Updated: May 4, 2023

Opening our eyes to the giant sangha that keeps us alive.


image courtesy of adobestock.com

Saying grace before a meal wasn’t something I grew up with, but I visited plenty of families who did. The words would come tumbling out of the father’s mouth, or whoever was chosen to say it — and I could never really tell what they were saying. Something about bless us oh lord and these gifts and us to thy service. It always went by in a blur.


Occasionally, on Thanksgiving or Christmas, Mom would arrange it so Dad would say grace. And I liked it when he did. Some ha’ meat but canna’ eat. Some can eat but ha’ no meat. But we ha’ meat and we can eat so let us be thank-ed. Why the old world accent I don’t know, but that’s what he’d say. And he’d say it with feeling. Although it was rare that grace was said at our table, my Dad's version seemed better than the speedmumble I’d heard elsewhere.


When I had my own family, we just ate our meals. We never said grace. I mean, sure, at Thanksgiving we all went around and acknowledged what we were grateful for; but it was only once a year, and it usually took forever to get around the table so we were all glad when it was over.


Now, my children are grown and gone with lives of their own. I’ve been steadily aging into a deeper-minded, softer version of myself as the past few decades have rolled by. And lately, I’ve been privately ‘saying’ my own grace before eating.
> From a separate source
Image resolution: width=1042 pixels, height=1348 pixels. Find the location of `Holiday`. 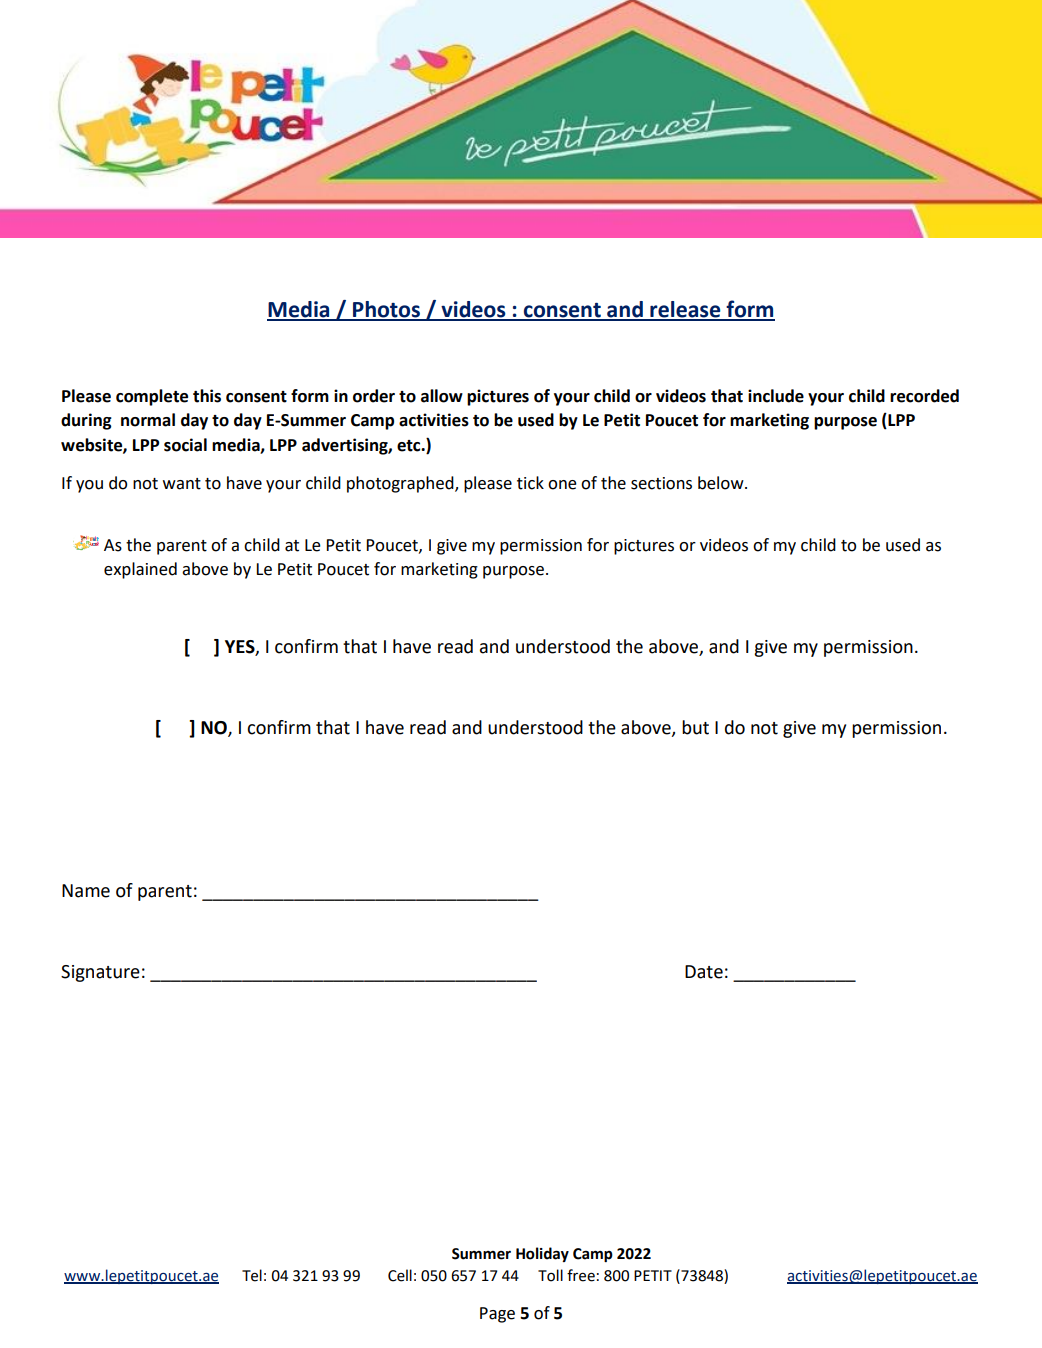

This involves pausing to think about how many thousands of beings had to cooperate with life for this particular bite of food to end up on my plate. For me.


But I wonder what it would be like to converse about it, while eating, as a way of live-streaming your grace.


Let’s make it a game.


How many different beings can we name and be grateful for knowing that, without them, we wouldn’t have this bite of broccoli to eat. Start with the standard ones: * The farmer who planted the broccoli and cultivated it. * The grocery store manager that stocked it.


But who else? * What about the farmer’s spouse, who keeps the home so the farmer can work? * What about the people who make the boxes that the broccoli goes into? * The truckers who drive it across the country?

* The waitresses at the truck stops?


It can turn into such a creative moment of humility. Reaching into the depths of one bite of broccoli, you might find some grace for:

* the inventor of the harvesting machine.

* the scientists who researched the health benefits of broccoli

(and their spouses, their mentors, their parents, etc.).


Eventually, you will come to the elemental beings. Wind, sun, soil, and rain. The whole creative cycle that keeps us alive.


That’s what real grace is, to me.


Connecting with that which is immeasurably larger than us. Something we can’t truly understand, but we know it’s there — and so before we put the food in our mouths, we join our palms and bow our heads to it, knowing that without this giant, miraculous sangha of farmers, pickers, accountants, trees, tire-makers, road construction workers, rivers, produce managers, grocery store clerks, wind storms, computer geeks that made ApplePay possible, etc., we would not be able to put one mouthful of food in our bodies.